3. Il résulte de l'instruction qu'en contrepartie de prestations d'assistance et de services, la SAS ASS, dont le dirigeant salarié est M. A, a facturé à la société AIGER, chaque mois jusqu'au 31 mars 2012, des honoraires correspondant au travail effectué par ce dernier. La société AIGER a également versé à M. A des indemnités kilométriques, qu'elle a comptabilisées en charges, au compte 62502 sous le libellé " IK A Jean-Pierre ", pour un montant de 13 248,57 euros au titre de l'exercice 2011 et de 3 307,68 euros au titre de la période du 1er janvier au 31 mars 2012. L'administration a réintégré, dans le bénéfice imposable de la société AIGER, les sommes versées à M. A au motif que les indemnités kilométriques ainsi versées n'avaient pas été engagées dans l'intérêt de son exploitation et étaient, par conséquent, constitutives d'un acte anormal de gestion, avant de les imposer entre les mains de M. A en tant que revenus distribués, sur le fondement du c. de l'article 111 du code général des impôts. Ainsi qu'il a été dit au point 1 ci-dessus, le tribunal administratif de Grenoble a fait droit à la demande de l'administration tendant à ce que soient substituées à ces dispositions celles du 2° de l'article 109-1 du code général des impôts.

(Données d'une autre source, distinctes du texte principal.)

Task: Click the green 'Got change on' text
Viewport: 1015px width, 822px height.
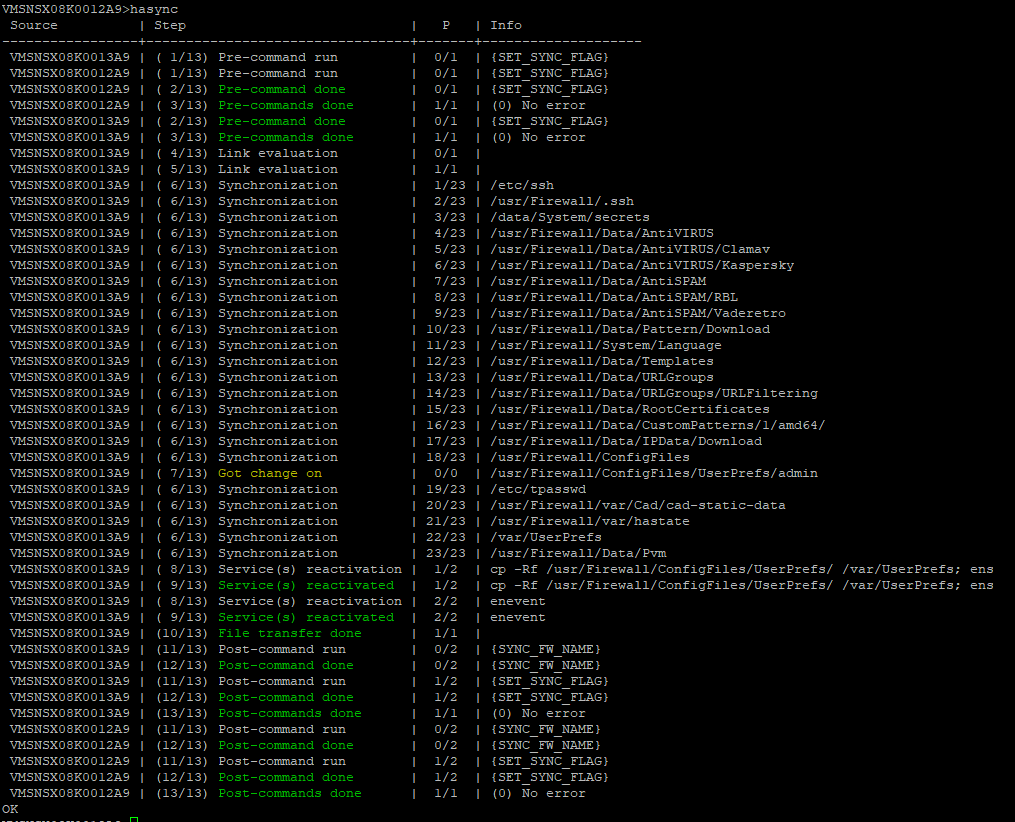Action: (270, 473)
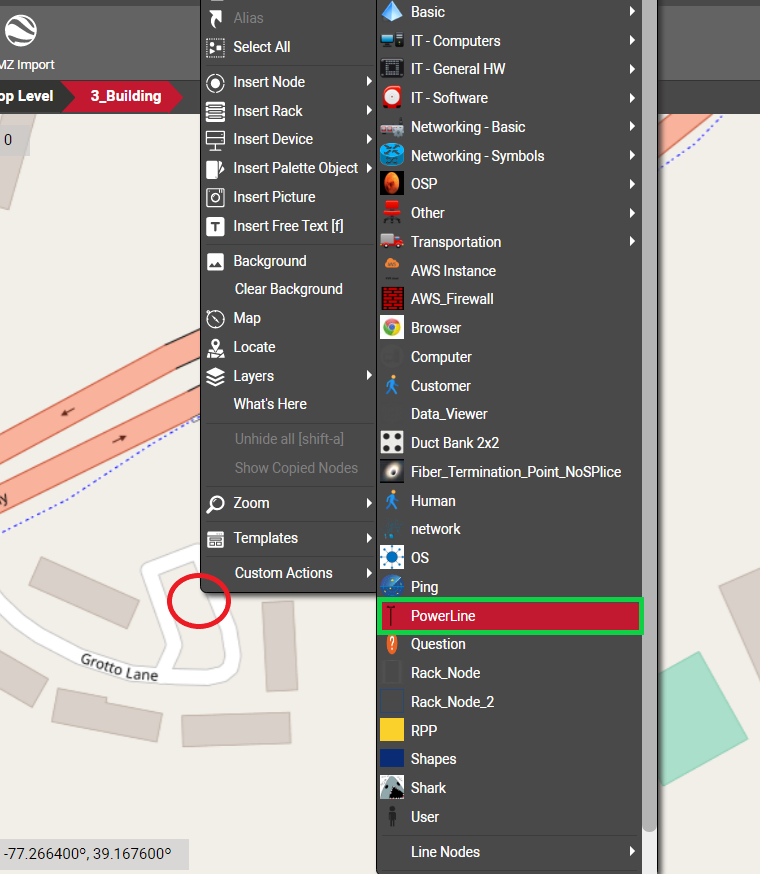
Task: Select the Chrome Browser icon
Action: pyautogui.click(x=392, y=328)
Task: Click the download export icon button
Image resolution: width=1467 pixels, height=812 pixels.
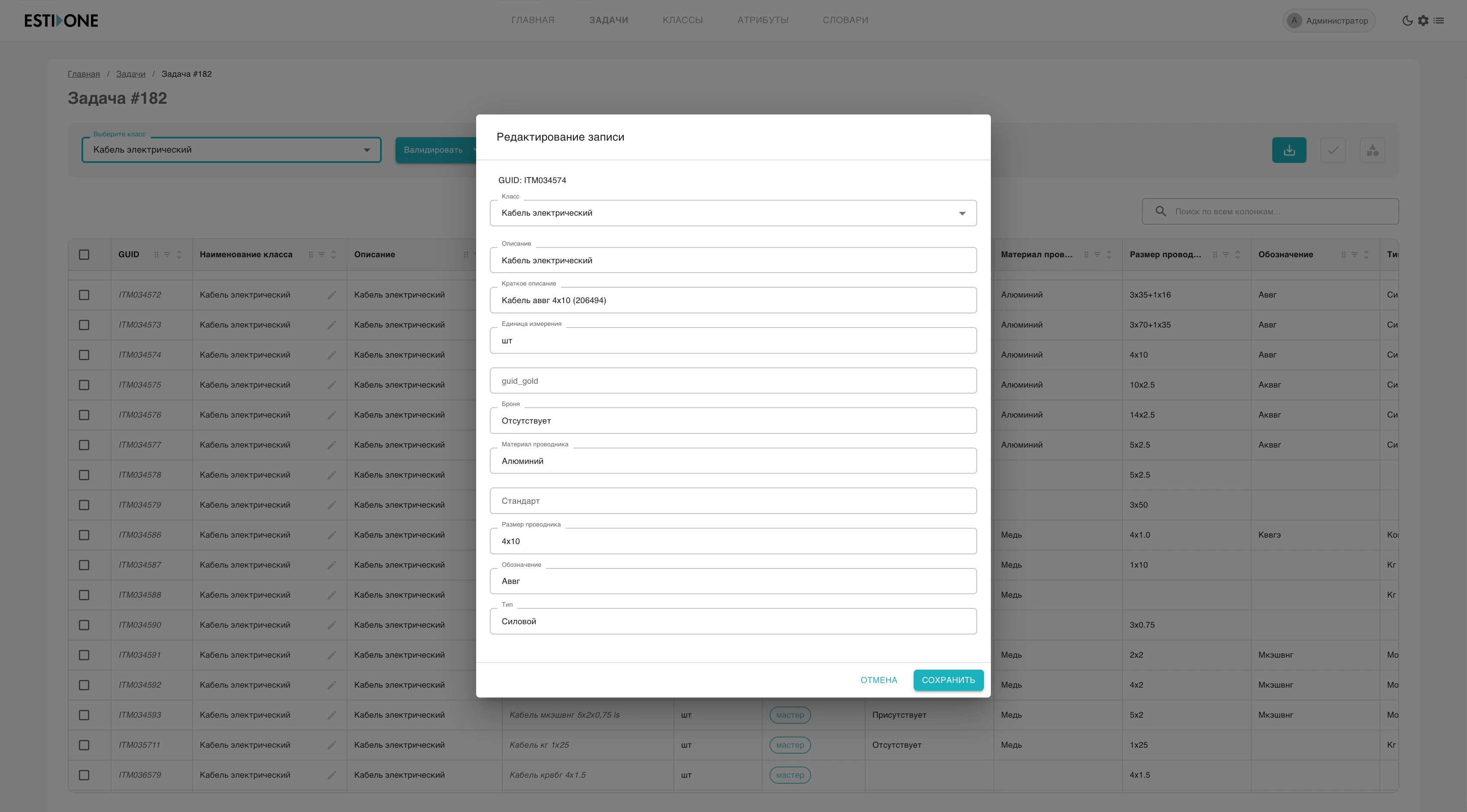Action: 1289,150
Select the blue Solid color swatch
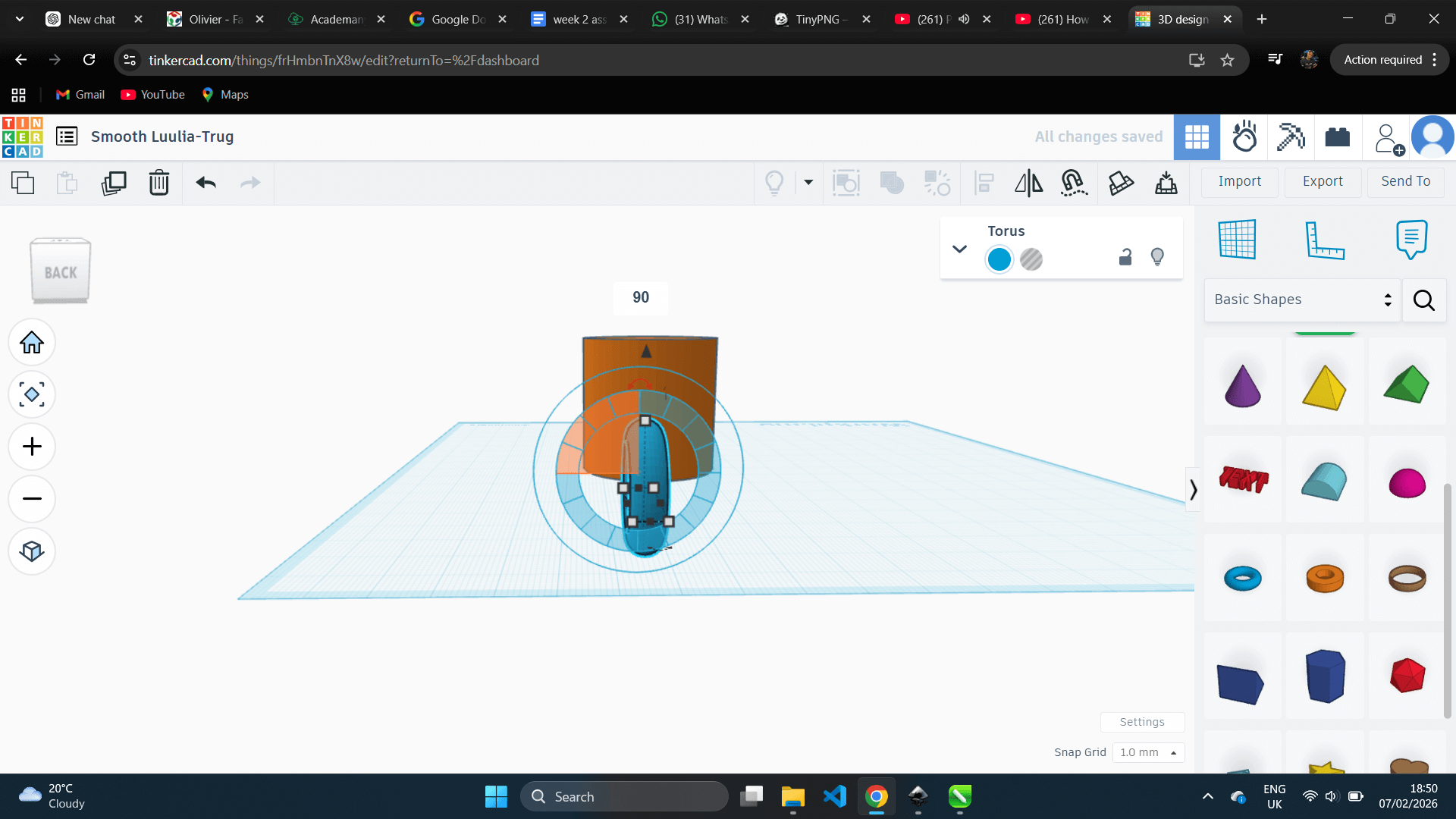 (x=999, y=259)
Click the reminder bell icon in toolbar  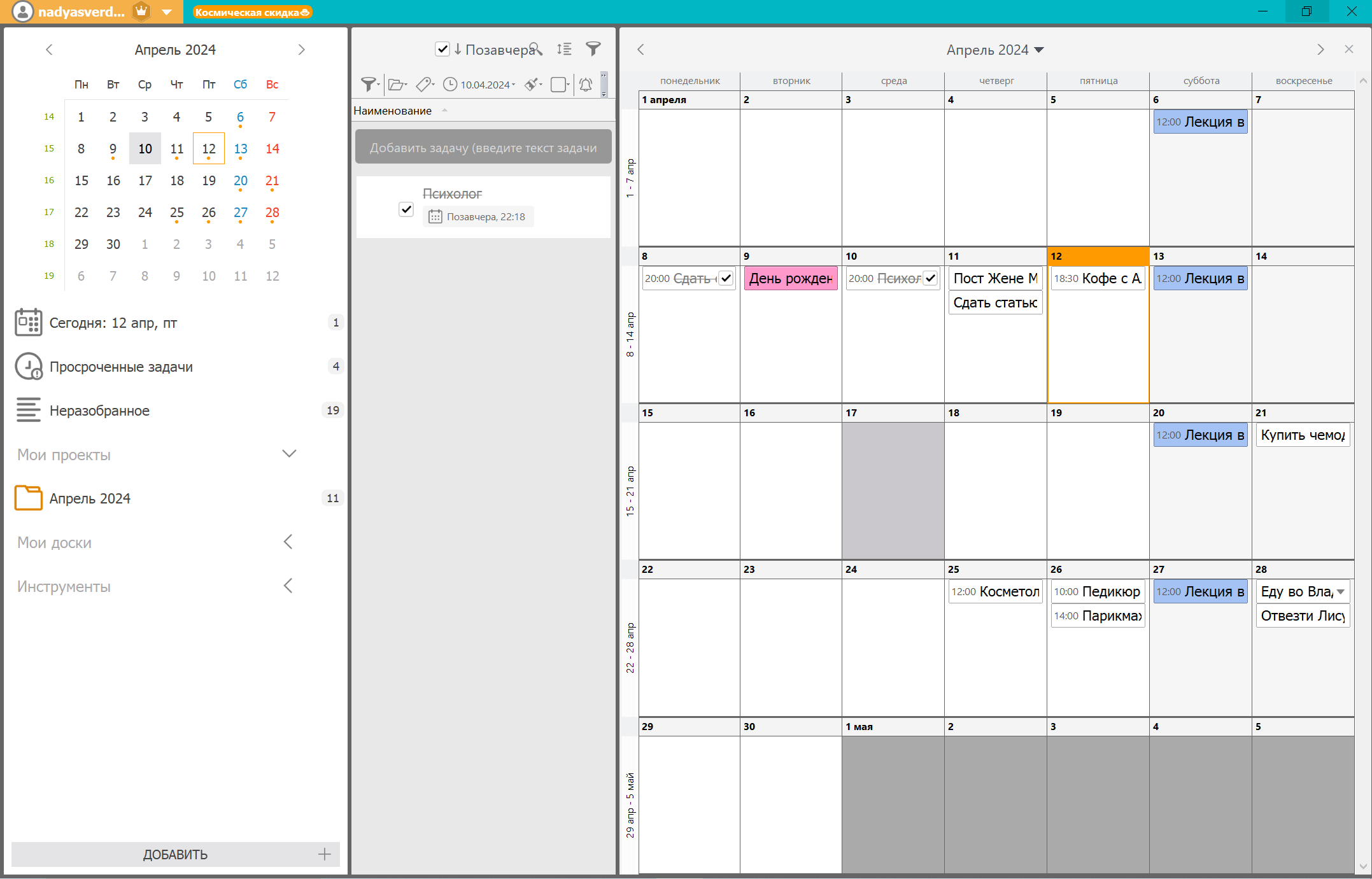(586, 84)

4. Pour justifier du versement, par la SARL AIGER, de ces indemnités kilométriques, M. et Mme A se prévalent d'une convention conclue le 1er avril 2009 entre les sociétés AIGER et ASS, laquelle prévoit, en son article 3, que la SARL AIGER verse à la SAS ASS une rémunération correspondant aux coûts directs de réalisation des missions, notamment les salaires et les charges sociales, et que les frais de déplacement engagés par les salariés de la SAS ASS mis à sa disposition feront l'objet d'un remboursement direct aux intéressés. L'administration a toutefois fait valoir, au cours de la procédure administrative comme en première instance, que cette convention, non présentée lors du contrôle de la SARL AIGER, au cours duquel les relations entre les deux sociétés ont été présentées au moyen d'une note explicative rédigée à l'intention du vérificateur, produite pour la première fois à l'appui des observations formulées en réponse à la proposition de rectification, et à laquelle aucune des factures mensuelles établies par la société ASS ne fait référence, est dépourvue de valeur probante. Ainsi que l'a relevé le tribunal administratif, cette convention est un acte sous seing privé, conclu entre deux sociétés ayant le même associé, qui n'a fait l'objet d'aucun enregistrement de nature à lui conférer une date certaine et qui n'est corroboré par aucun autre document émanant de l'une ou l'autre des sociétés. Dans ces conditions, elle ne saurait, à elle seule, justifier de la réalité des frais correspondant aux indemnités versées à M. A.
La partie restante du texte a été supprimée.